Картины на стенах, особенно же скульптурные безделушки, она называла "attrapes poussiere" и вовсе не дорожила ими. Были случаи, когда она и очень ценные вещи раздаривала - больше из желания просто от них "ненужных и лишних" избавиться. Из истории искусства она знала то, что всякому воспитанному человеку надлежить знать - имена знаменитых мастеров были ей знакомы, но она не была способна любоваться произведениями их, а картины таких художников, как Рембрандт или Делакруа, она должна была просто ненавидеть за то только, что они так "неряшливо написаны".
Да и к музыке у этой правнучки исключительно даровитого композитора не было настоящего художественного отношения. У нее был несколько слабый слух, она знала всего одну пьеску наизусть (ту самую, которую она когда-то выучила для выпускного экзамена в Смольном институте), а когда она разбирала по нотам, ей с трудом давался счет и особенно ритм. В опере, в которой она бывала почти каждую неделю, она больше дивилась фиоритурам и колоратурам, нежели настоящим музыкальным достоинствам; наконец, в игре на рояле она ценила только беглость пальцев и не входила в обсуждение того, как вообще следует понять то или другое произведение.

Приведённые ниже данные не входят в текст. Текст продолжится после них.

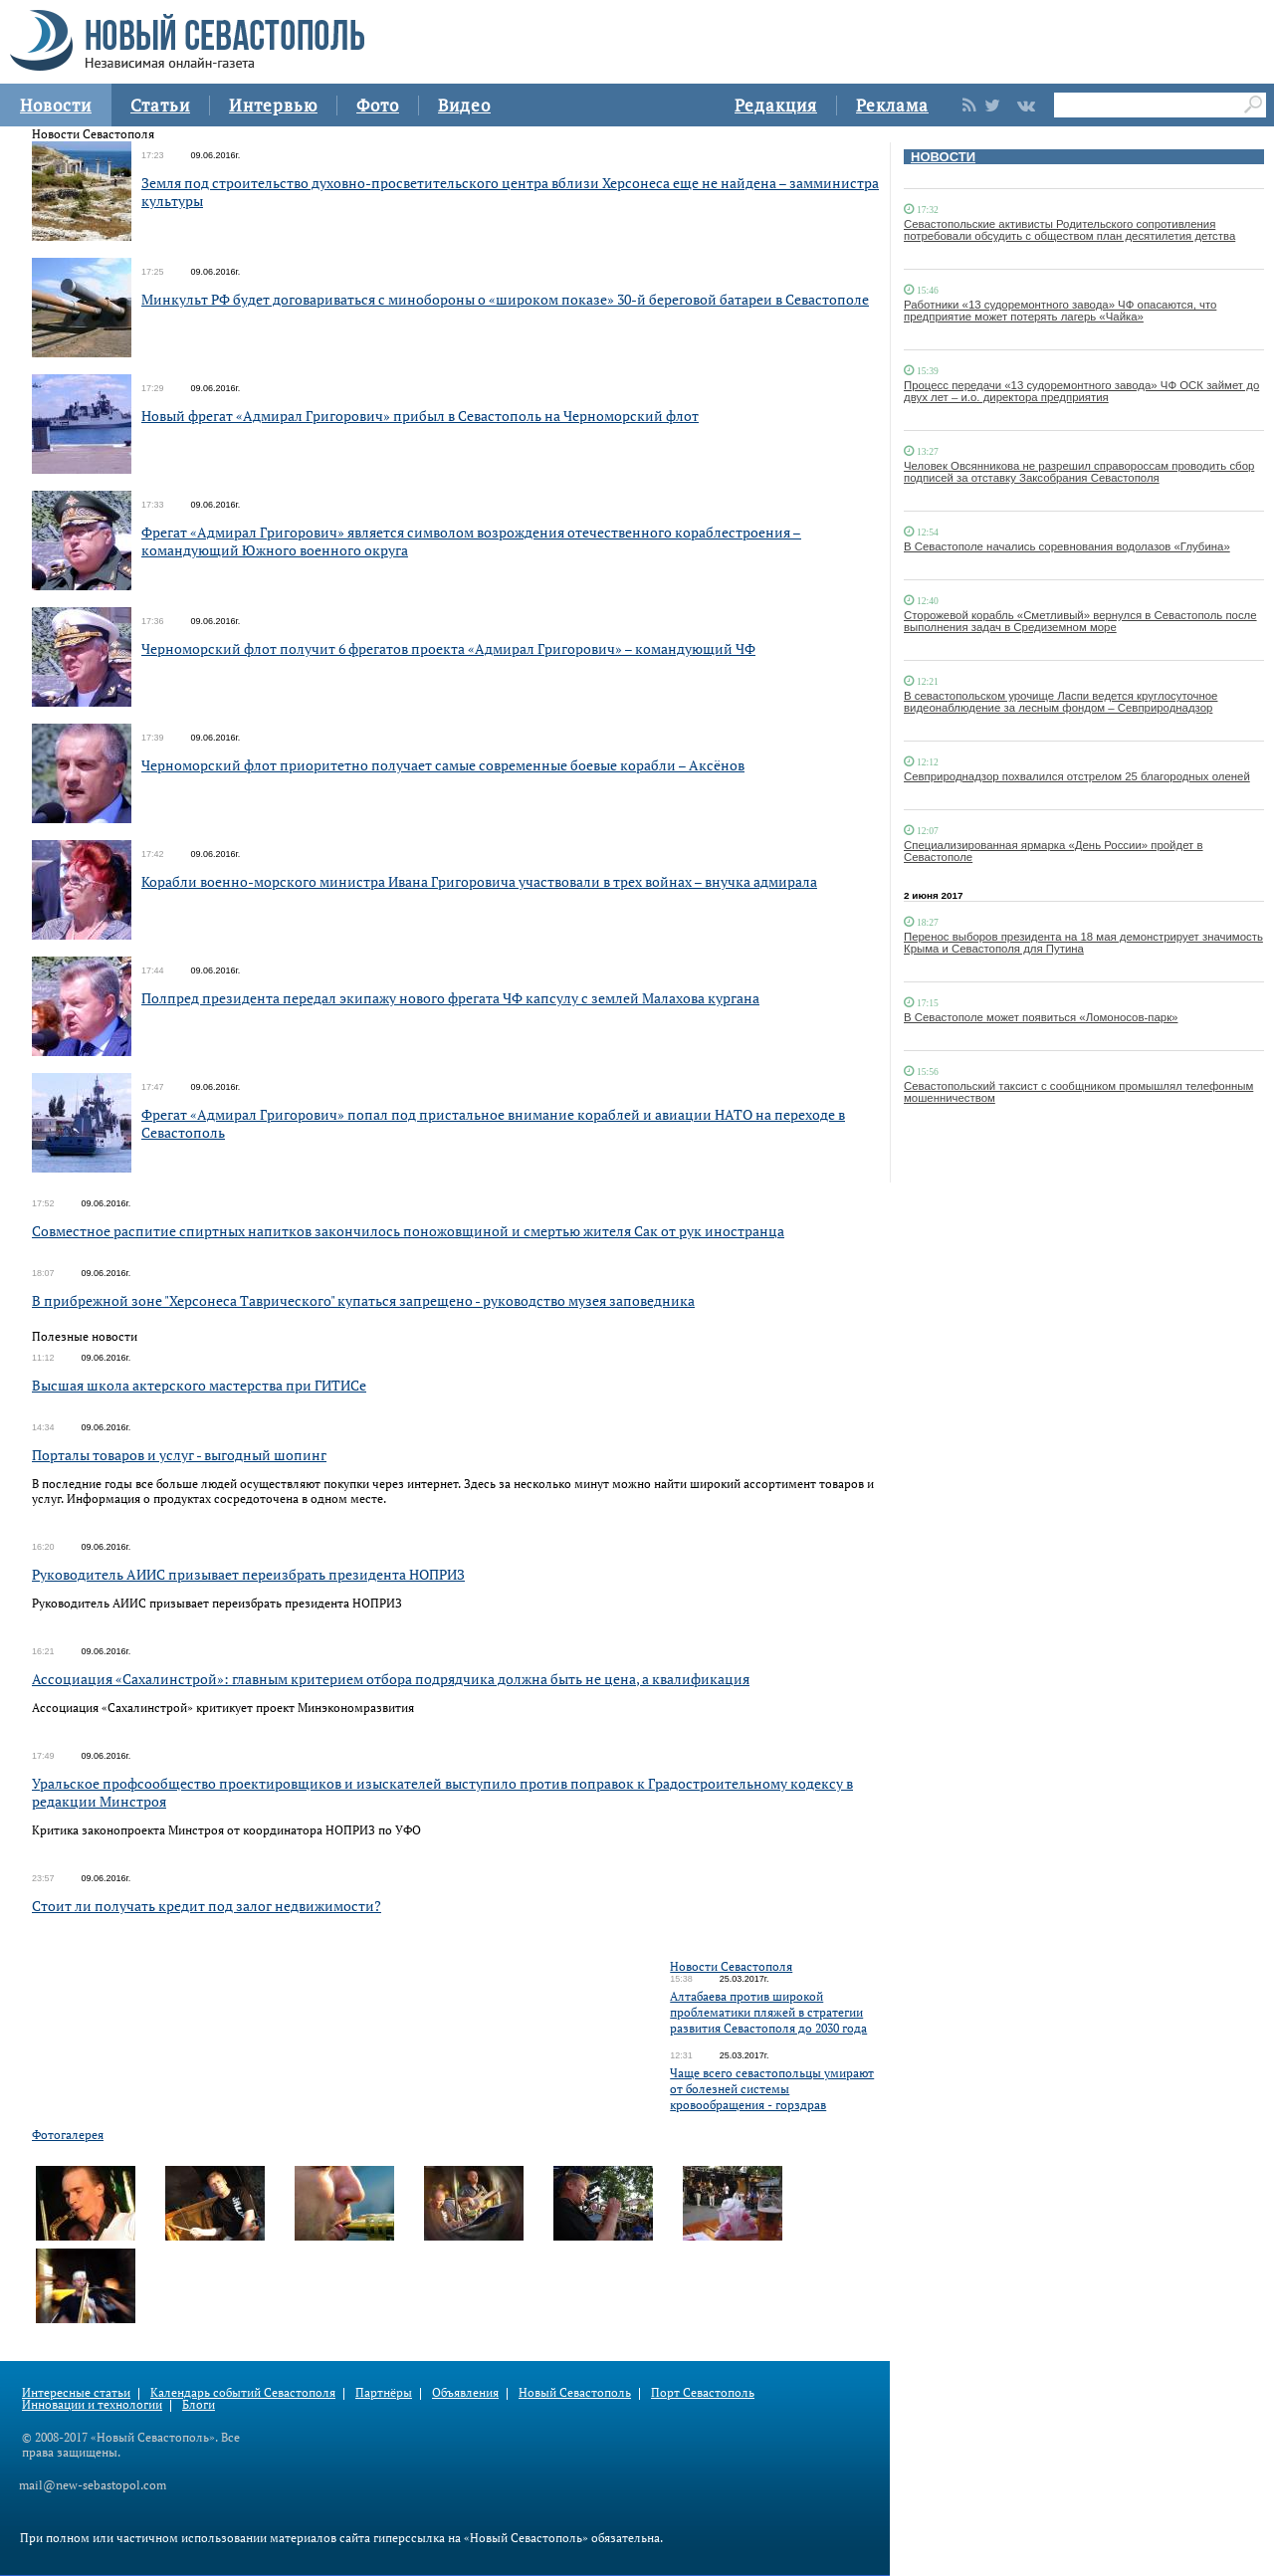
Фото (377, 105)
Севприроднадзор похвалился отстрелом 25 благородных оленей (1077, 776)
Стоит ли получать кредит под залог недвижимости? (206, 1905)
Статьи (160, 105)
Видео (464, 105)
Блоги (198, 2404)
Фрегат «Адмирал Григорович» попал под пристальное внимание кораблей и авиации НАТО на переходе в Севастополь (493, 1123)
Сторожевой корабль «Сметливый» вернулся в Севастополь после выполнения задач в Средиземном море (1080, 621)
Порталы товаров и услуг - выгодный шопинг (179, 1454)
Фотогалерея (68, 2134)
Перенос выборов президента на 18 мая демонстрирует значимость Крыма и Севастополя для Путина (1083, 943)
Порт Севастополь (702, 2392)
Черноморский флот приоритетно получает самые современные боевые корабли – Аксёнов (442, 764)
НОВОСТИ (943, 156)
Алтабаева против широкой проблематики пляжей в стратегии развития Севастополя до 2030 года (768, 2012)
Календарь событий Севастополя (242, 2392)
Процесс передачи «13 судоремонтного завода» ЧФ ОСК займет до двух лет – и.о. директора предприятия (1081, 391)
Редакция (776, 105)
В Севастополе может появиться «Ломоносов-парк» (1040, 1017)
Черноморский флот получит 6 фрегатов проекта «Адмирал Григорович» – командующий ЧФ (448, 648)
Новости (56, 105)
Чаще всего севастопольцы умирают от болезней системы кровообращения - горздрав (772, 2088)
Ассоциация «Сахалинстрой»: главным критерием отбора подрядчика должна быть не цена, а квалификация (390, 1678)
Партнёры (383, 2392)
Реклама (892, 105)
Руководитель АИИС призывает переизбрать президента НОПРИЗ (248, 1574)
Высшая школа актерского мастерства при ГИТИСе (199, 1385)
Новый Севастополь (575, 2392)
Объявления (465, 2392)
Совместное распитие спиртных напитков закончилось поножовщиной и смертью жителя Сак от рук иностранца (408, 1230)
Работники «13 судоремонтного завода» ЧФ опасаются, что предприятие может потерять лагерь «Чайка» (1060, 310)
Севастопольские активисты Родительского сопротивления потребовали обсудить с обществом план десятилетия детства (1069, 230)
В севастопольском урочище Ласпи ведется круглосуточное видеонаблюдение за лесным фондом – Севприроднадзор (1060, 702)
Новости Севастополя (731, 1966)
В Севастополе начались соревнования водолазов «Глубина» (1067, 546)
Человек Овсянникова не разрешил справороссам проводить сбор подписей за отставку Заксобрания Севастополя (1079, 472)
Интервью (273, 105)
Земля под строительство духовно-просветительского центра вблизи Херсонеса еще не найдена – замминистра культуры (510, 191)
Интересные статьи (76, 2392)
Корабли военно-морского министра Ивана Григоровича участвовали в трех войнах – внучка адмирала (479, 881)
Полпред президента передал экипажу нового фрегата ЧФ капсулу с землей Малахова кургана (450, 997)
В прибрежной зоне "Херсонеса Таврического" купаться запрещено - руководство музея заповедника (363, 1300)
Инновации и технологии (92, 2404)
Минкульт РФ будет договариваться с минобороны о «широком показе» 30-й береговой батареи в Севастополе (505, 299)
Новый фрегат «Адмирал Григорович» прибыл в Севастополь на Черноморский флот (420, 415)
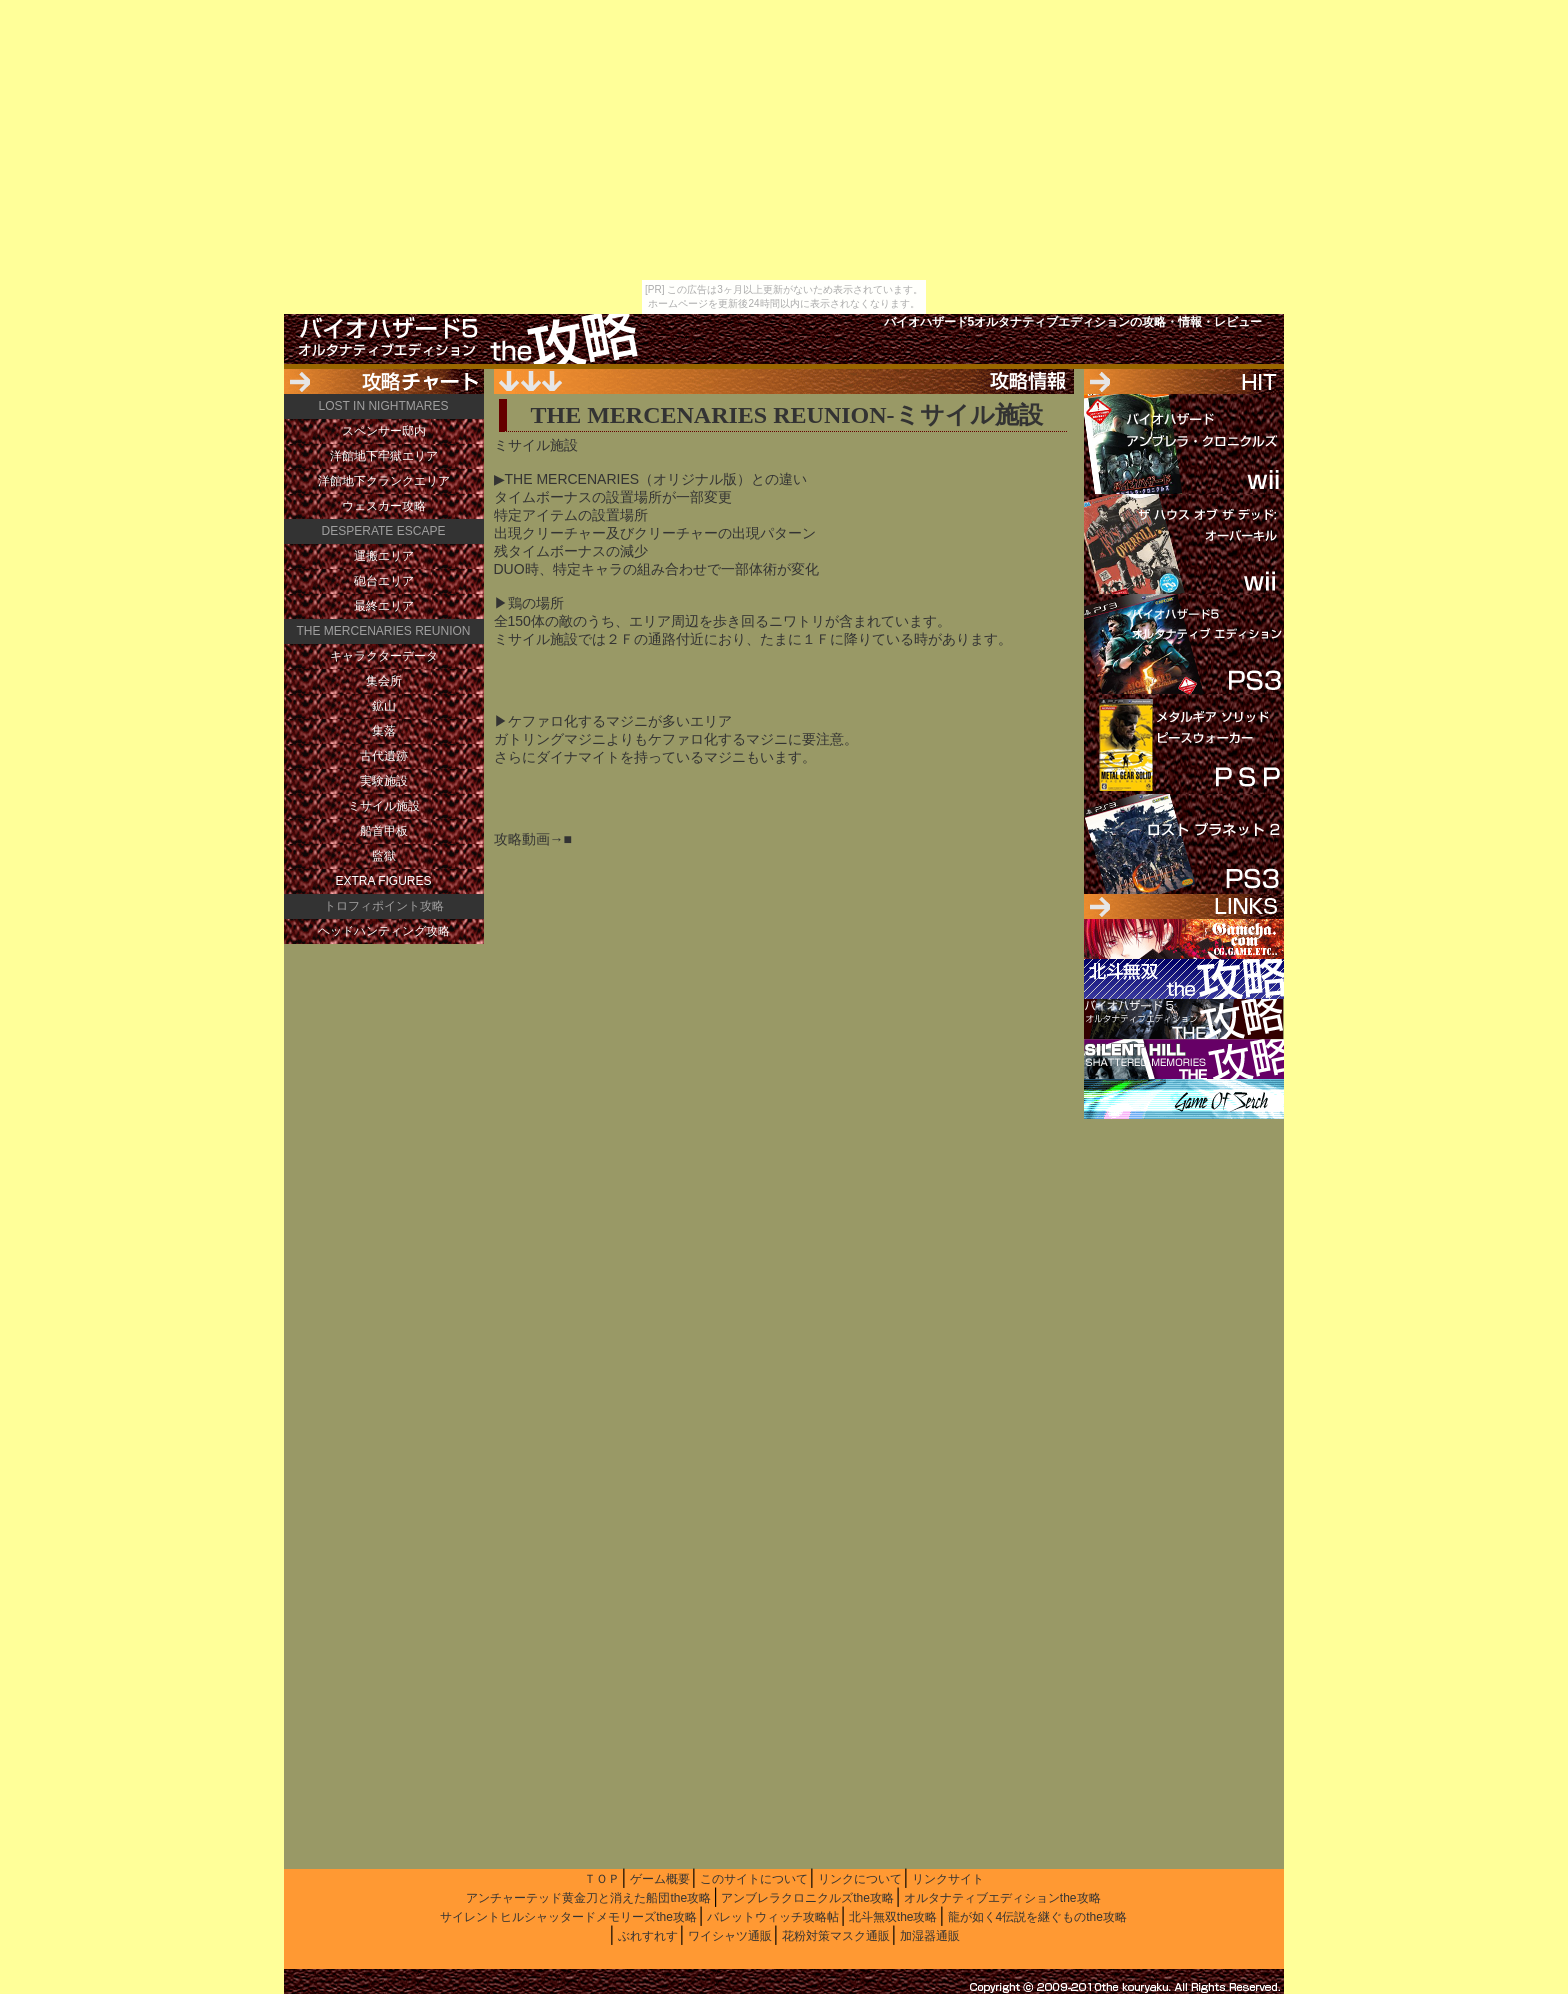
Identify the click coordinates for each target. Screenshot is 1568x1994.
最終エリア (384, 606)
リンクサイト (948, 1879)
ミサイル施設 (384, 806)
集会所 (384, 681)
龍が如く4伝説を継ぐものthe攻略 (1037, 1917)
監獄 (384, 856)
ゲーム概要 (660, 1879)
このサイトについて (754, 1879)
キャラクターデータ (384, 656)
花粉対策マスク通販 (836, 1936)
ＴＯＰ (602, 1879)
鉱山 (384, 706)
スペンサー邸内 (384, 431)
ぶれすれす (648, 1936)
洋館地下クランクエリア (384, 481)
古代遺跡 (384, 756)
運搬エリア (384, 556)
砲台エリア (384, 581)
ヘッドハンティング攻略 (384, 931)
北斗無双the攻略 (893, 1917)
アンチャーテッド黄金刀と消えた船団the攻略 (588, 1898)
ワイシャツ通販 (730, 1936)
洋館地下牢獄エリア (384, 456)
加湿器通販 (930, 1936)
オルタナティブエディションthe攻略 (1002, 1898)
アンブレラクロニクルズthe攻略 (807, 1898)
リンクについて (860, 1879)
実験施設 (384, 781)
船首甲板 (384, 831)
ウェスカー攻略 (384, 506)
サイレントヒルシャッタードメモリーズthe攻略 (568, 1917)
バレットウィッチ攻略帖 (773, 1917)
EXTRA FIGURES (383, 881)
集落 (384, 731)
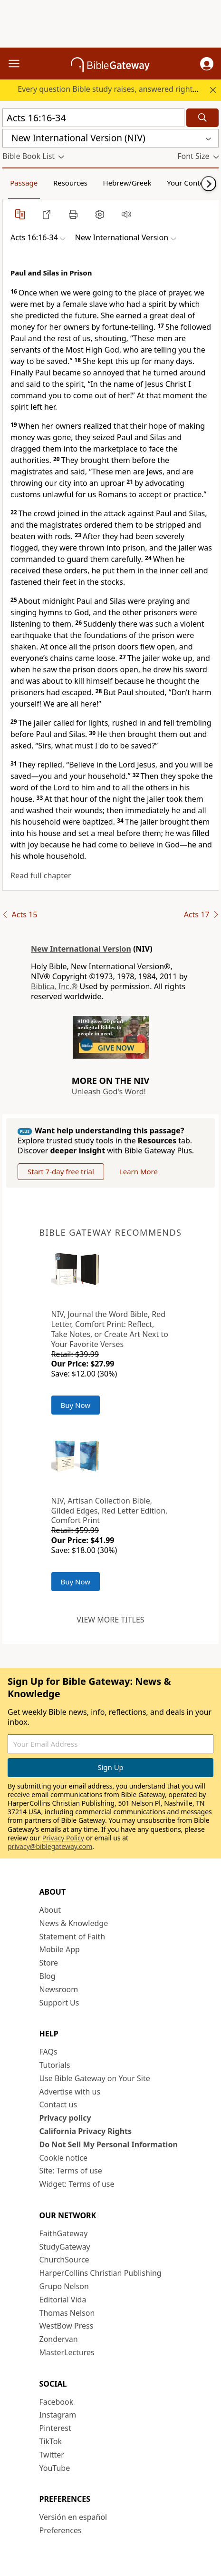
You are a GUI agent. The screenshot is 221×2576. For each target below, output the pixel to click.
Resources (70, 182)
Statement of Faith (72, 1936)
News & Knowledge (73, 1923)
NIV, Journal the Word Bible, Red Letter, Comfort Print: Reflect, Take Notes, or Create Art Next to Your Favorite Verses (109, 1329)
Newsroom (58, 1989)
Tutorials (54, 2065)
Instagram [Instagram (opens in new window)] (58, 2414)
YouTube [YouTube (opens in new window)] (54, 2468)
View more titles (110, 1619)
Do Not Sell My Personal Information (108, 2144)
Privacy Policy (63, 1837)
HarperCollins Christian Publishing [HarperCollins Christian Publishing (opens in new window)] (100, 2273)
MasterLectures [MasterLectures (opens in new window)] (67, 2352)
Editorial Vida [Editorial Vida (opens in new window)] (62, 2299)
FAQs (48, 2051)
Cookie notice (63, 2158)
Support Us (59, 2002)
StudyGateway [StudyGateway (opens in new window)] (64, 2247)
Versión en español (73, 2517)
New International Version (81, 949)
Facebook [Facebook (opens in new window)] (56, 2402)
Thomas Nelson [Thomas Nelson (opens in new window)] (67, 2313)
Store (48, 1962)
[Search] (202, 117)
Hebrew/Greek (127, 182)
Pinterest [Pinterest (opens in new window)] (55, 2428)
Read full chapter (40, 875)
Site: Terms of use (70, 2170)
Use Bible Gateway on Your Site (94, 2078)
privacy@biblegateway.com (50, 1846)
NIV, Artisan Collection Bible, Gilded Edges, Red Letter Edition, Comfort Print (109, 1510)
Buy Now (76, 1405)
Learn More (138, 1171)
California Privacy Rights (85, 2131)
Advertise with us (70, 2091)
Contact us (58, 2104)
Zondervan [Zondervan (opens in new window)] (58, 2339)
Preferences (60, 2530)
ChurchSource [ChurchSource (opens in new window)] (64, 2259)
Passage (24, 182)
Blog (47, 1976)
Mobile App (59, 1949)
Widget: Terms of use (77, 2184)
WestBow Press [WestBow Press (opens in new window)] (66, 2325)
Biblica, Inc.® (54, 986)
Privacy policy (65, 2118)
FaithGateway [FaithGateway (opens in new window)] (63, 2233)
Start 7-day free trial (61, 1171)
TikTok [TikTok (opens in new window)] (50, 2441)
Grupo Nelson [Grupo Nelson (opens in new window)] (64, 2286)
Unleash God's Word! (109, 1091)
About (50, 1910)
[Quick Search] (93, 117)
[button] (206, 63)
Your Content (189, 182)
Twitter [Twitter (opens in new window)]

При всей мамочкиной природной "прозаичности" всё же никак нельзя сказать, чтобы в целом ее облик был лишен поэтичности, и еще менее, чтобы она страдала какой-то сухостью души. Напротив, она была настоящей музой моего отца и всего нашего дома. Одна ее манера думать и излагать свои мысли, ее чуткая правдивость, ее глубокое понимание других (понять - простить, была одной из ее постоянных поговорок), ее терпимость, ее беспредельная доброта, заставлявшая ее всегда и во всем жертвовать собой и совершенно отрешаться от каких бы то ни было личных утех, всё это вместе производило то, что она как-то вся светилась изнутри. Она представляла собой удивительно цельную и на редкость выдержанную человеческую личность. Иногда мне казалось, что ее печалит ее собственная неспособность разделять художественные эмоции окружающих, тогда как "излияния художественных чувств" были в нашем доме чем-то обыденным. Мне становилось жаль ее, когда она признавалась, что "ничего не видит там, где я видел чуть ли не отверстые небеса". Однако, быть может, именно то, что она была "бездарна на художественные переживания" способствовало тому, что она была такой "чудесной женщиной". Будь в ней больше какого-либо эстетического начала - я убежден, это нарушило бы ее моральный облик.
В ней маловерующей, не понимавшей фантазии, поэзии, религии и церкви, всё же светилась несомненная благодать Божия. Бездарная на искусства, она была одарена "гениальностью сердца"...
Здесь в моих мемуарах не место распространяться о художественной карьере моего отца. Она достойна целой отдельной книги и таковую затевал мой брат Леонтий, успевший даже изготовить клишэ для таблиц и иллюстраций к этой монографии (лишь революция помешала исполнить его намерение, сопряженное с большими расходами). Но в нескольких словах мне всё же нужно рассказать, кем был мой отец как художник и каково было его общественное положение. Мне эту задачу облегчает то, что, хотя я и застал отца уже на склоне лет, мне всё же казалось, благодаря его рассказам и его бесчисленным рисункам, точно я его знал и в те времена, когда он маленьким мальчиком посещал Петершуле и тогда, когда благодаря повелению его крестной матери, императрицы Марии Федоровны, он был зачислен учеником Академии художеств, где он и прошел курс архитектуры, блестяще окончив его с большой золотой медалью. Благодаря рассказам папы дальнейшие происшествия его жизни приобретали еще большую отчетливость и яркость. Четыре года по окончании Академии, он проводит в Москве, участвуя, под руководством знаменитого Константина Тона, в постройке грандиозного храма Спасителя, а в 1840 году он отправляется в заграничное путешествие, право и средства на которое давала золотая медаль, полученная еще в 1836 году.